ポカンポカン

仕事が終わって帰り支度をして外に出る。

今日は早番だったから、まだ今日が終わらないでいてくれた。

 

日が明るい。夕方ではなく昼間の空だ。

一面曇りだけど明るい。

 

駅に向かって歩く15分間。

立ちっぱなしだった足の気怠さとは裏腹に気持ちはあがる。

歩くのはけっこう好きだ。何がとは言えないが好きだ。

耳馴染みのいい音を聴きながら歩く時もあるし、車の音を聴きながら歩く時もある。ただただ歩いてるだけのことも。

 

思考や喧騒とは関連せずに脚はただ進む。

肉体と意識は別概念なんだなーなんて、実感もする。

 

目線のちょうど真ん中に白い線が入ってきた。

ぼーっとしてどこかに行ってた意識がここに返ってくる。

 

あれ、雨かな。でも他はまだ降ってないけどな。

 

なんて思っているうちに雨粒がすぐ横の川面を揺らし始めた。

 

ぼたぼたの雨だ。

すごく気持ちの良い雨。

 

粒の大きいぼたぼたの雨。ひとつぶひとつぶが身体に当たるのを感じる。滴るほどには降ってない。

 

最高のきぶん。

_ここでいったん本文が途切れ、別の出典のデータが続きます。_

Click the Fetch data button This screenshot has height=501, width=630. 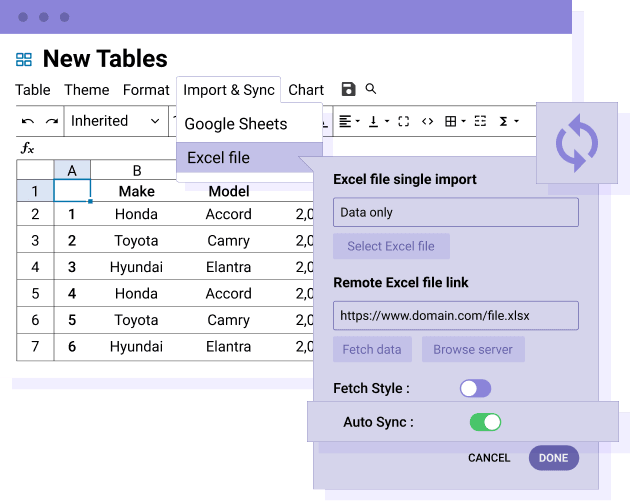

傘は持ってるけどさしたくなかった。

 

こんな気持ちの良い雨は浴びた方がいい。絶対に気持ちいい。

 

しとしと降る雨は服が濡れてまとわりつく。ザーザーの雨もびしょ濡れになってしまう。

でも、雨の粒を感じる雨は気持ちがいい。

 

ぼたぼたの雨はなんて表現すればいいんだろう。

大粒の雨、ではなんとなく情景が足りない。

 

ふと川面を見る。雨粒が大きいから、ひとつひとつが立体の弧を、孤の波を作っている。

弧波、って言葉ないかな。ないな。弧波じゃちょっと、あの可愛らしさがないもんな。

そう、すごく可愛い。ぼたぼたの雨がつくった川面の模様がすごく可愛かった。

 

とても気分がいい。

 

頭に原裕子の歌声が浮かんだ。

 

『ポカン、ポカン、ポカン、と雨が降る』

 

あ、これだ。この川に、この気持ちのいい雨はポカンポカンと降っている。

身体に当たる雨はぼたぼただけど、川に沈んでいく粒にはポカンポカンがしっくりくる。

 

素敵だな。いい音。

レイニーナイトインブルーな場面とは全然違うけど、きっと降っている雨は一緒だ。

 

くすぐったいみたいに心が笑ってる。

そっとイヤホンを取り出して耳に付け、サザンを探した。